§ Work to complete: All that is asked is a faithful reproduction of the entries.

§ Records:
■ ■ ■ ■
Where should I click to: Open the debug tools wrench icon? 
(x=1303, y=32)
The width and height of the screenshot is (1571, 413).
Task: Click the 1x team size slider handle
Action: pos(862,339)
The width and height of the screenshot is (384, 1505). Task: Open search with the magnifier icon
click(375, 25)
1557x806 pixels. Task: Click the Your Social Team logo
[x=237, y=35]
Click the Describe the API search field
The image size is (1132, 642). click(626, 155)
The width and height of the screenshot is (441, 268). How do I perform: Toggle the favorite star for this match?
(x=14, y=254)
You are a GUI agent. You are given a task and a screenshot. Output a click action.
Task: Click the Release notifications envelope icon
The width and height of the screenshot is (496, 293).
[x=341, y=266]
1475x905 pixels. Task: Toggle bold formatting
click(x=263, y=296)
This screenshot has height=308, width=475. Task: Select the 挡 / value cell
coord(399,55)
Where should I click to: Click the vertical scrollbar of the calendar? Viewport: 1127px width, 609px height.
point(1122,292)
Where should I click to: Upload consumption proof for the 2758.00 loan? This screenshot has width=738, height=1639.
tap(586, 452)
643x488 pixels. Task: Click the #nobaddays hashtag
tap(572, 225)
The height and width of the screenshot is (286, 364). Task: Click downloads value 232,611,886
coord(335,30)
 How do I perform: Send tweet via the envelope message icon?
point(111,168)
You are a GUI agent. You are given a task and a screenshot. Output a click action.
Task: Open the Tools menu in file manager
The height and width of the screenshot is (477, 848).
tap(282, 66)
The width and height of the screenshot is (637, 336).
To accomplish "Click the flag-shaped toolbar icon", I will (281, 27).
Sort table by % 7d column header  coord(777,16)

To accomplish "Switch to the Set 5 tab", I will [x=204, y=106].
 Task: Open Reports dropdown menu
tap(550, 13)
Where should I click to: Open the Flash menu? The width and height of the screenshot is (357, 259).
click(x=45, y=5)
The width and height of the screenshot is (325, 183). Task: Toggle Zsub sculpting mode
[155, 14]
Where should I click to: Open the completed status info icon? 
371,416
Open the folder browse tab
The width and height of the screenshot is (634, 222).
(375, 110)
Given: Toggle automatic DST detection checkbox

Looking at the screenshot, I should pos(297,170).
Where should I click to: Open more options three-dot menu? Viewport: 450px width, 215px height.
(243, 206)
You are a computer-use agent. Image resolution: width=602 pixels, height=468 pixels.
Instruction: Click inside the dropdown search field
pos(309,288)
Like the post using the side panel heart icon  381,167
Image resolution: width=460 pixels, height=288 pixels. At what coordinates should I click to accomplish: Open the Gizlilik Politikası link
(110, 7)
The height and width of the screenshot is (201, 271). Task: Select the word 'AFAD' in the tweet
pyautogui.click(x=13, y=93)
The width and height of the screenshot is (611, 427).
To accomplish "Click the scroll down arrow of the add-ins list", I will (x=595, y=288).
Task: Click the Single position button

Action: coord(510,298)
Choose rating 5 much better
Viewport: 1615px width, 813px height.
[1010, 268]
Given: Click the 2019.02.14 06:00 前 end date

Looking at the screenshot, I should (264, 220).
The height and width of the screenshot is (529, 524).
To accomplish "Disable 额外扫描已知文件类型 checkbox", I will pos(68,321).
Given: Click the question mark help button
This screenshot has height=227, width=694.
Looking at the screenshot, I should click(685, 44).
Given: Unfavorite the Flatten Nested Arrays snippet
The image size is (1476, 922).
■ ■ ■ ■
§ Written answer:
Where should I click to: Open the debug tools wrench icon? 
(x=1303, y=32)
The width and height of the screenshot is (1571, 413).
Task: Click the 1x team size slider handle
Action: pos(862,339)
The width and height of the screenshot is (384, 1505). Task: Open search with the magnifier icon
click(375, 25)
1557x806 pixels. Task: Click the Your Social Team logo
[x=237, y=35]
Click the Describe the API search field
The image size is (1132, 642). click(626, 155)
The width and height of the screenshot is (441, 268). How do I perform: Toggle the favorite star for this match?
(x=14, y=254)
You are a GUI agent. You are given a task and a screenshot. Output a click action.
Task: Click the Release notifications envelope icon
The width and height of the screenshot is (496, 293).
[x=341, y=266]
1475x905 pixels. Task: Toggle bold formatting
click(x=263, y=296)
This screenshot has height=308, width=475. Task: Select the 挡 / value cell
coord(399,55)
Where should I click to: Click the vertical scrollbar of the calendar? Viewport: 1127px width, 609px height.
point(1122,292)
Where should I click to: Upload consumption proof for the 2758.00 loan? This screenshot has width=738, height=1639.
tap(586, 452)
643x488 pixels. Task: Click the #nobaddays hashtag
tap(572, 225)
The height and width of the screenshot is (286, 364). Task: Click downloads value 232,611,886
coord(335,30)
 How do I perform: Send tweet via the envelope message icon?
point(111,168)
You are a GUI agent. You are given a task and a screenshot. Output a click action.
Task: Open the Tools menu in file manager
The height and width of the screenshot is (477, 848).
tap(282, 66)
The width and height of the screenshot is (637, 336).
To accomplish "Click the flag-shaped toolbar icon", I will (281, 27).
Sort table by % 7d column header  coord(777,16)

To accomplish "Switch to the Set 5 tab", I will [x=204, y=106].
 Task: Open Reports dropdown menu
tap(550, 13)
Where should I click to: Open the Flash menu? The width and height of the screenshot is (357, 259).
click(x=45, y=5)
The width and height of the screenshot is (325, 183). Task: Toggle Zsub sculpting mode
[155, 14]
Where should I click to: Open the completed status info icon? 
371,416
Open the folder browse tab
The width and height of the screenshot is (634, 222).
(375, 110)
Given: Toggle automatic DST detection checkbox

Looking at the screenshot, I should pos(297,170).
Where should I click to: Open more options three-dot menu? Viewport: 450px width, 215px height.
(243, 206)
You are a computer-use agent. Image resolution: width=602 pixels, height=468 pixels.
Instruction: Click inside the dropdown search field
pos(309,288)
Like the post using the side panel heart icon  381,167
Image resolution: width=460 pixels, height=288 pixels. At what coordinates should I click to accomplish: Open the Gizlilik Politikası link
(110, 7)
The height and width of the screenshot is (201, 271). Task: Select the word 'AFAD' in the tweet
pyautogui.click(x=13, y=93)
The width and height of the screenshot is (611, 427).
To accomplish "Click the scroll down arrow of the add-ins list", I will (x=595, y=288).
Task: Click the Single position button

Action: coord(510,298)
Choose rating 5 much better
Viewport: 1615px width, 813px height.
[1010, 268]
Given: Click the 2019.02.14 06:00 前 end date

Looking at the screenshot, I should (264, 220).
The height and width of the screenshot is (529, 524).
To accomplish "Disable 额外扫描已知文件类型 checkbox", I will pos(68,321).
Given: Click the question mark help button
This screenshot has height=227, width=694.
Looking at the screenshot, I should click(685, 44).
Given: Unfavorite the Flatten Nested Arrays snippet
The image size is (1476, 922).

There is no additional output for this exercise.